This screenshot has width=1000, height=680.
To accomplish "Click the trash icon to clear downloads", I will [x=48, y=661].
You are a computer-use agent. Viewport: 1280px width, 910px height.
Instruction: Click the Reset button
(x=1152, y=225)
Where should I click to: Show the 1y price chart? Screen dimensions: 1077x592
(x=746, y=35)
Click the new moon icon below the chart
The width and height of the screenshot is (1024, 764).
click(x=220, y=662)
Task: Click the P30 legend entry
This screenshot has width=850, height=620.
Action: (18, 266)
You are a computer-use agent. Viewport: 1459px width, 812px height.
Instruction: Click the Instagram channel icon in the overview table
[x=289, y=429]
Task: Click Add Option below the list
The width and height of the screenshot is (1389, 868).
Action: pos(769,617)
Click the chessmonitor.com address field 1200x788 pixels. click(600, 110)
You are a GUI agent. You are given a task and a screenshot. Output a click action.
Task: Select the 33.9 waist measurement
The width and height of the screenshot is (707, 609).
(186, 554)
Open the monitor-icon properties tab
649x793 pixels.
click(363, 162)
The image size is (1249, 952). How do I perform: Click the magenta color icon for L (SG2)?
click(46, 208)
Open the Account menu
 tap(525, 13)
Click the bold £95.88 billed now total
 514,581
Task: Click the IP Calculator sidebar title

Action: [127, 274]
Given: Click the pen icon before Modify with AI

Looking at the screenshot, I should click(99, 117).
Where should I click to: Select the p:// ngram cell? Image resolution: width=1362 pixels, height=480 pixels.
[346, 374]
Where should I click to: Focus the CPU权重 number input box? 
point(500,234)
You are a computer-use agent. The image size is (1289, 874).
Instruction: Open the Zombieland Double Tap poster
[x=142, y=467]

[EXERCISE INSTRUCTIONS]:
In the listing above, find the line with "Task: Click Add Option below the list" and the line with "You are a computer-use agent. The", then reproduce both and every line between them exactly.

[TASK SOLUTION]:
Task: Click Add Option below the list
The width and height of the screenshot is (1389, 868).
Action: pos(769,617)
Click the chessmonitor.com address field 1200x788 pixels. click(600, 110)
You are a GUI agent. You are given a task and a screenshot. Output a click action.
Task: Select the 33.9 waist measurement
The width and height of the screenshot is (707, 609).
(186, 554)
Open the monitor-icon properties tab
649x793 pixels.
click(363, 162)
The image size is (1249, 952). How do I perform: Click the magenta color icon for L (SG2)?
click(46, 208)
Open the Account menu
 tap(525, 13)
Click the bold £95.88 billed now total
 514,581
Task: Click the IP Calculator sidebar title

Action: [127, 274]
Given: Click the pen icon before Modify with AI

Looking at the screenshot, I should click(99, 117).
Where should I click to: Select the p:// ngram cell? Image resolution: width=1362 pixels, height=480 pixels.
[346, 374]
Where should I click to: Focus the CPU权重 number input box? 
point(500,234)
You are a computer-use agent. The image size is (1289, 874).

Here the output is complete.